Texte source
↓
Viktor Emil Frankl : Quête de Sens et Dieu Inconscient

En ces temps troublés où les ténèbres menacent, un éclaireur du XXe siècle est certainement à redécouvrir. Son apport est resté dans l’ombre imposante de Freud, mais le réductionnisme nourri par ce dernier a conforté le matérialisme et le nihilisme de l’époque, laissant nos contemporains largement perdus et désemparés.


Viktor Emil Frankl : Quête de Sens et Dieu Inconscient
Tout comme Jung, autre disciple puis dissident de Freud, Viktor Frankl (1905 – 1997) a refusé de suivre le maître dans sa catégorisation de la religion et de toute forme de spiritualité au rang d’une « illusion » et même d’une pathologie. Le mot clé de l’œuvre de Frankl est le « sens », et n’est-ce pas ce qui fait tant défaut aujourd’hui encore et plus que jamais ?
 
Sens ou vide existentiel ?
« Je parle de “recherche d’un sens à la vie” par opposition au principe de plaisir sur lequel est fondée la psychanalyse freudienne, ainsi qu’à la volonté de puissance qui est au centre de la psychologie adlérienne », expliquait Frankl. Le jeune psychiatre et philosophe va ainsi rapidement s’écarter des trois écoles de Vienne (Freud, Adler et Jung) pour fonder sa propre voie : la logothérapie, ou thérapie par le sens. Victime des lois raciales de Nuremberg, déporté à Auschwitz, il en réchappe et publie en 1945 un manuscrit rédigé avant sa déportation, perdu puis reconstitué de mémoire, « The doctor and the soul » (Le docteur et l’âme), dans lequel il donne une formulation théorique aboutie à ses expériences. Suivra « Man’s search for meaning » (La recherche du sens par l’homme) qui s’appuie spécifiquement sur son expérience d’Auschwitz.
↑
Recopiez, s'il vous plaît, le passage du texte sur Viktor Frankl en commençant par "En ces temps" et en allant jusqu'à "perdus et désemparés.", en remplaçant "éclaireur" par "guide". Les lignes ci-après n'ont aucun rapport avec le texte sur Viktor Frankl.

Données fournies
↓
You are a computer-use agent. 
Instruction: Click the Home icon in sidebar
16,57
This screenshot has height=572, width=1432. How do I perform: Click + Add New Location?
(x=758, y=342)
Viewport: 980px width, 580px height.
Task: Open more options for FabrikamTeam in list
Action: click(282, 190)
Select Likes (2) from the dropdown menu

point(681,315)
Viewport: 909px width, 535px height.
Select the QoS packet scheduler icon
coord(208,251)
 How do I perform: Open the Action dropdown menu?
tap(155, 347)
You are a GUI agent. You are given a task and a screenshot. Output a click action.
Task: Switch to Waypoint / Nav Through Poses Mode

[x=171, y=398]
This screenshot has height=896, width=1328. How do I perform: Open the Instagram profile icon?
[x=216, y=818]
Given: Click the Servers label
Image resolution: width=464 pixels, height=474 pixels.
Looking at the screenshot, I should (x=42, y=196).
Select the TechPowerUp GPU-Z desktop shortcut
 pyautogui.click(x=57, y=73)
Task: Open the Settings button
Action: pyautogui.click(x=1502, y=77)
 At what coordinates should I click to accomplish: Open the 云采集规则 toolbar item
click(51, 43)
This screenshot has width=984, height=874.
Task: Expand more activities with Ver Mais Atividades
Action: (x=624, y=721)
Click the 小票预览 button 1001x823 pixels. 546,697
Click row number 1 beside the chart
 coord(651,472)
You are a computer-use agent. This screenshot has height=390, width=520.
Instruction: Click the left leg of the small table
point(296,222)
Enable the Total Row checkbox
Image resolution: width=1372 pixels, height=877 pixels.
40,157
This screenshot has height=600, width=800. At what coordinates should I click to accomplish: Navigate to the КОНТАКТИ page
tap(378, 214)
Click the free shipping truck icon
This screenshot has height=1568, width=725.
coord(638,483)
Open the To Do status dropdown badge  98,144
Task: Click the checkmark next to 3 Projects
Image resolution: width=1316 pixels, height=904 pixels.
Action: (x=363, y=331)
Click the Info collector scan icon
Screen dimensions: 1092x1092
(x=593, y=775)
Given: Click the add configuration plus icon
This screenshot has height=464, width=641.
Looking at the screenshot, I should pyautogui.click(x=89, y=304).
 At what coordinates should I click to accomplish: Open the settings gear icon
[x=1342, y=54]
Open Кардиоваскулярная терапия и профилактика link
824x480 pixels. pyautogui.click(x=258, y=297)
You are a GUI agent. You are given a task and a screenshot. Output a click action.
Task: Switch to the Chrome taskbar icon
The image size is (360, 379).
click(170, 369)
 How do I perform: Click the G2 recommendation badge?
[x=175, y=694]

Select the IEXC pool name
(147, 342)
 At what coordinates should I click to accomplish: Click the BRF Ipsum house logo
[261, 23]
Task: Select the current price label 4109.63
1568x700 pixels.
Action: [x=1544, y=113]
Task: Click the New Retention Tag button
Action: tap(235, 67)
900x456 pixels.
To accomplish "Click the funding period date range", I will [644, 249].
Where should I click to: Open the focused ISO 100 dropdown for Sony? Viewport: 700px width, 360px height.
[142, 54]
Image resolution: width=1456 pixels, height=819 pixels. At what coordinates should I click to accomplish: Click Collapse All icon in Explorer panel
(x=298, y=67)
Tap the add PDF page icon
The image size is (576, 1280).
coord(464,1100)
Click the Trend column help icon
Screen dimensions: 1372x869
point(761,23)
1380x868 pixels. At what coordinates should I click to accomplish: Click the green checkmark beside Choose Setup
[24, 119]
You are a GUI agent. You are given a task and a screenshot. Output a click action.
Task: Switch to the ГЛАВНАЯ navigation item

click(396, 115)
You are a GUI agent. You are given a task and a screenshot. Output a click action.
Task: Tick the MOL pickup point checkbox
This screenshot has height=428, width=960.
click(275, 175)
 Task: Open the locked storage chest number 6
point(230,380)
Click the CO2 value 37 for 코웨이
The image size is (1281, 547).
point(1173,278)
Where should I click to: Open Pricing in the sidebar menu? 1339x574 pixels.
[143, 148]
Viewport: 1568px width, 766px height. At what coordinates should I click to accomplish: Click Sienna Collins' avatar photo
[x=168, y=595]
↑
Réponse à l'exercice
En ces temps troublés où les ténèbres menacent, un guide du XXe siècle est certainement à redécouvrir. Son apport est resté dans l’ombre imposante de Freud, mais le réductionnisme nourri par ce dernier a conforté le matérialisme et le nihilisme de l’époque, laissant nos contemporains largement perdus et désemparés.